A collection of simplified wrappers around the most commonly used hashing algorithms.
Currently supports the following algorithms:
- MD5
- SHA1
- SHA256
- SHA384
- SHA512
- PBKDF2
There's a slight difference between the algorithms though, as PBKDF2 is used for password hashing, with the rest not being suited for this. For that reason the PBKDF2 implementation will automatically generated a cryptographically strong random salt for its hash.
All algorithms however implement interface which exposes just 3 methods:
- string CreateHash(string input);
- bool ValidateHash(string input, string correctHash);
- bool IsThisAlgorithm(string correctHash);
The hashes created are converted to Base64 strings and merged with the necessary data to verify them in the future (salt, iterations, and so forth, this is only relevant for PBKDF2).
I recommend using the NuGet package: https://www.nuget.org/packages/Ckode.Hashing/ however you can also simply clone the repository and use the pre-compiled binaries or compile the project yourself. As the project is licensed under MIT you're free to use it for pretty much anything you want.
Create a hash value:
var hasher = new MD5();
var hashedValue = hasher.CreateHash("Hello world");
Validate an existing hash value:
var hasher = new MD5();
var typedInput = "Hello world";
string existingHash = GetExistingHashFromSomewhere();
var isValid = hasher.ValidateHash(typedInput, existingHash);
Word of caution: Do not validate hashes by creating a new hash from your input, and comparing it directly to your existing hash. This will FAIL when using PBKDF2 due to the random salt.

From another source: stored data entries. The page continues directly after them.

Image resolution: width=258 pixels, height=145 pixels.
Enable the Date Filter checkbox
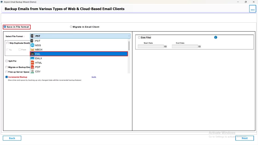coord(139,37)
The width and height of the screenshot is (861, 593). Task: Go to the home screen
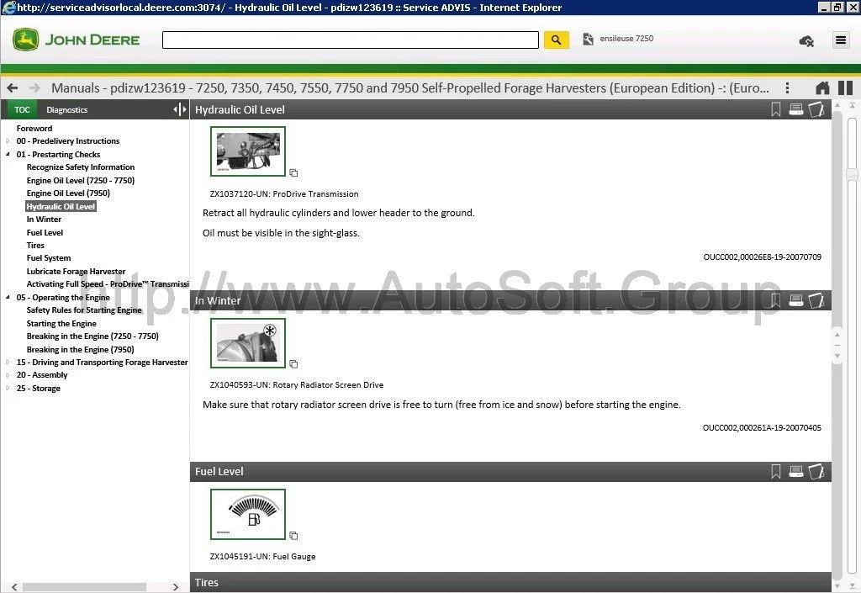822,87
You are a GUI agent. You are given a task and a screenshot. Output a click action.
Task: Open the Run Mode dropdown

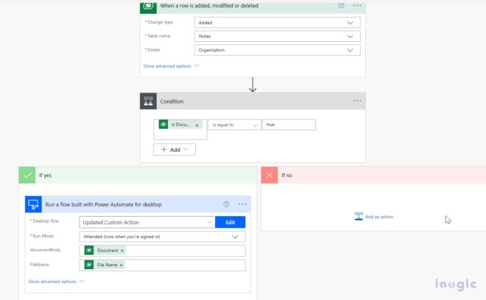[x=235, y=237]
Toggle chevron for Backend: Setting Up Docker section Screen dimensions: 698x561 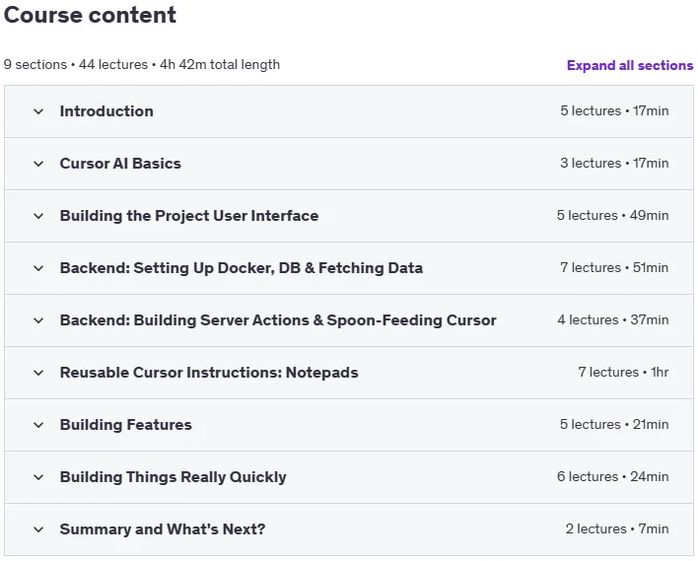38,268
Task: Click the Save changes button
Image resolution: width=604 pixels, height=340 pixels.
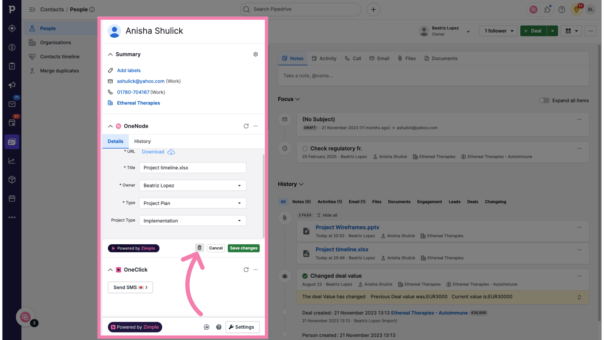Action: point(243,248)
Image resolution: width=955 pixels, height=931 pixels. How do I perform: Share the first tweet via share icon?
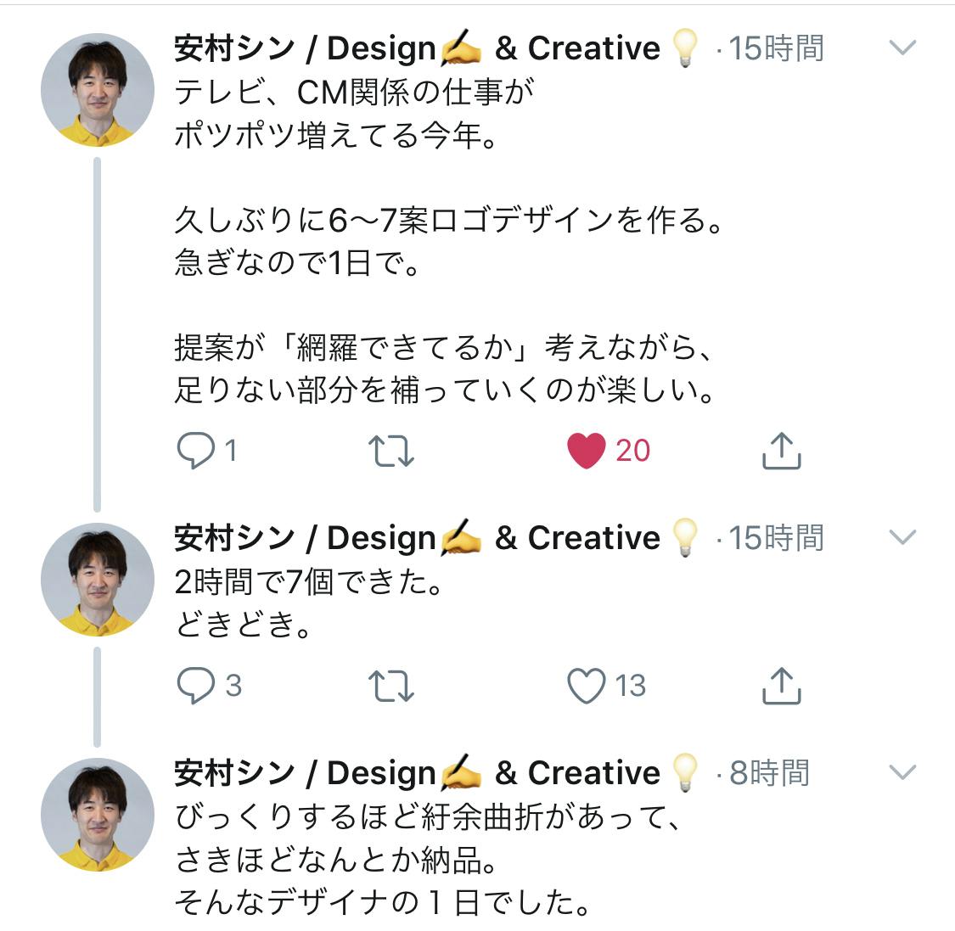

Finally a neat trick for validating existing hashes without knowing the algorithm:
This one involves using a servicelocator/dependency injection tool of sorts, here I'm using my own library: https://github.com/NQbbe/Ckode.ServiceLocator.
var serviceLocator = new ServiceLocator();
string existingHash = GetExistingHashFromSomewhere();
var hasher = serviceLocator.CreateInstance<IHashingAlgorithm>(hashAlgorithm => hashAlgorithim.IsThisAlgorithm(existingHash));
var typedInput = "Hello world";
var isValid = hasher.ValidateHash(typedInput, existingHash);
Note: PBKDF2 does not implement the IHashingAlgorithm interface, but rather IPasswordHashingAlgorithm. The signature of the two interfaces is (currently) identical, but it may differ in the future. Furthermore this offers a slight amount of protection against improperly using a non-password suited hashing algorithm when using dependency injection/servicelocator.